I can’t believe in 2015, I still have to reinvent the wheel in answering “why is racism bad?” But in some sense we can say that race relations between whites and Asians on large numbers are only now beginning. Its a new type of racism very different from the
traditional white-black binary, large scale race-mixing does not represent the breaking down of racial barriers. Rather the creation of Eurasian children on a massive scale is the apotheosis of this unique brand of anti-Asian racism. In some ways more primal and archaic and less ideologically sophisticated than anti-Black racism. Castrate enemy men and take his women. The white man thinks he is creating an ally in his Eurasian son, since he will have more white blood and be bleached. But in my experience it has been the opposite result. Eurasian men are much more militant and enraged at white society compared to full-asian men. The Eurasian son is not a friend to his white father. Eurasians are the focal point of sexual globalization. The nexus of the ancient civilizations of East and West. We are the Bridge, but not at all in the manner our parents expected nor wanted.

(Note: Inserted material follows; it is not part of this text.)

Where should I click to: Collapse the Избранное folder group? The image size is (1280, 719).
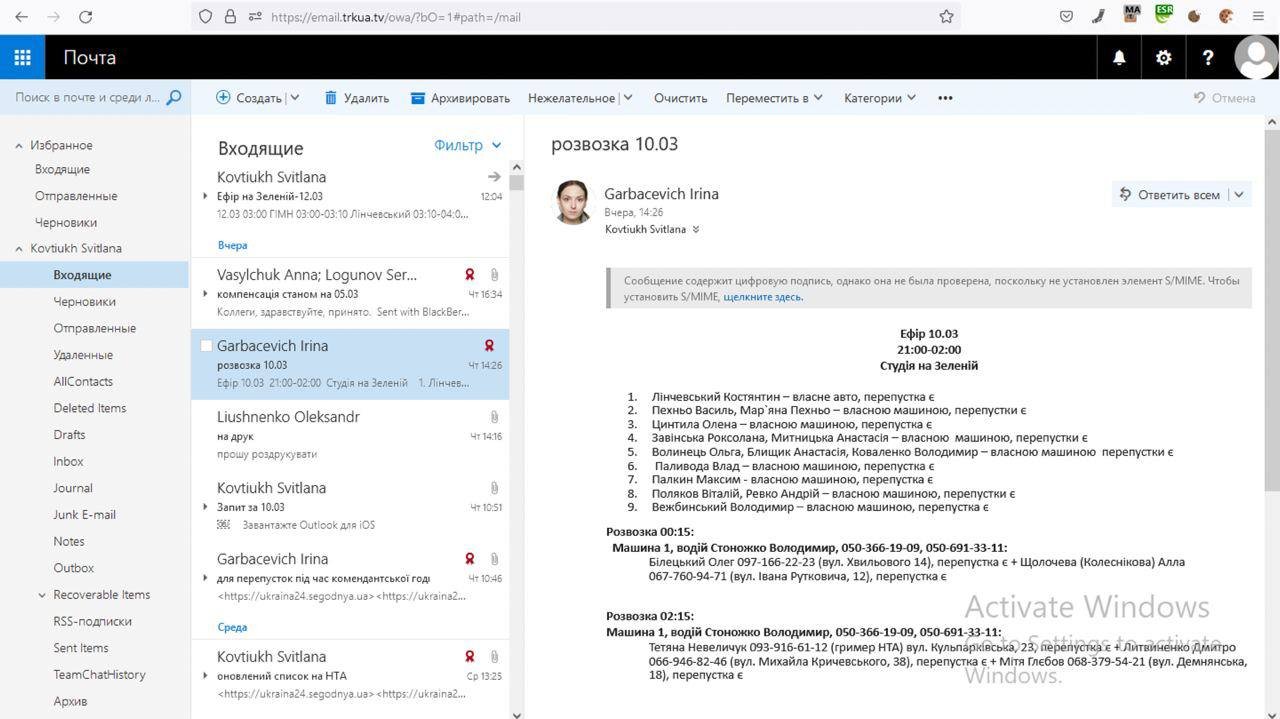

Why is it that I’m ok with personal failure but not racial
stereotypes? You can’t really separate being a personal loser from being an Asian man, since there is a 100% perfect overlap between the Venn Diagram of loser traits and Asian male stereotypes. The ideal Asian male caricature is the definition of being a failure in western society. The Asian man is everything a man shouldn’t be. Even supposed positive traits like “intelligence” is not a positive in American culture. And to the extent that smarts are celebrated, it is the creative, innovative genius. And this type of intelligence Asian robots are explicitly declared not to have. By white nerds addicted to Anime, no less. Americans are supposed to admire hard work and tenacity. If Asians are naturally stupid, but pull themselves up by their bootstraps by determination, perhaps this could be a positive character trait? But no, it is just robotic grinding, anything Asian is inherently negative by definition. Everything about being Asian is bad. And this whole nexus of ideology is instantly thrown at me full-force, the instant they see my Eurasian face.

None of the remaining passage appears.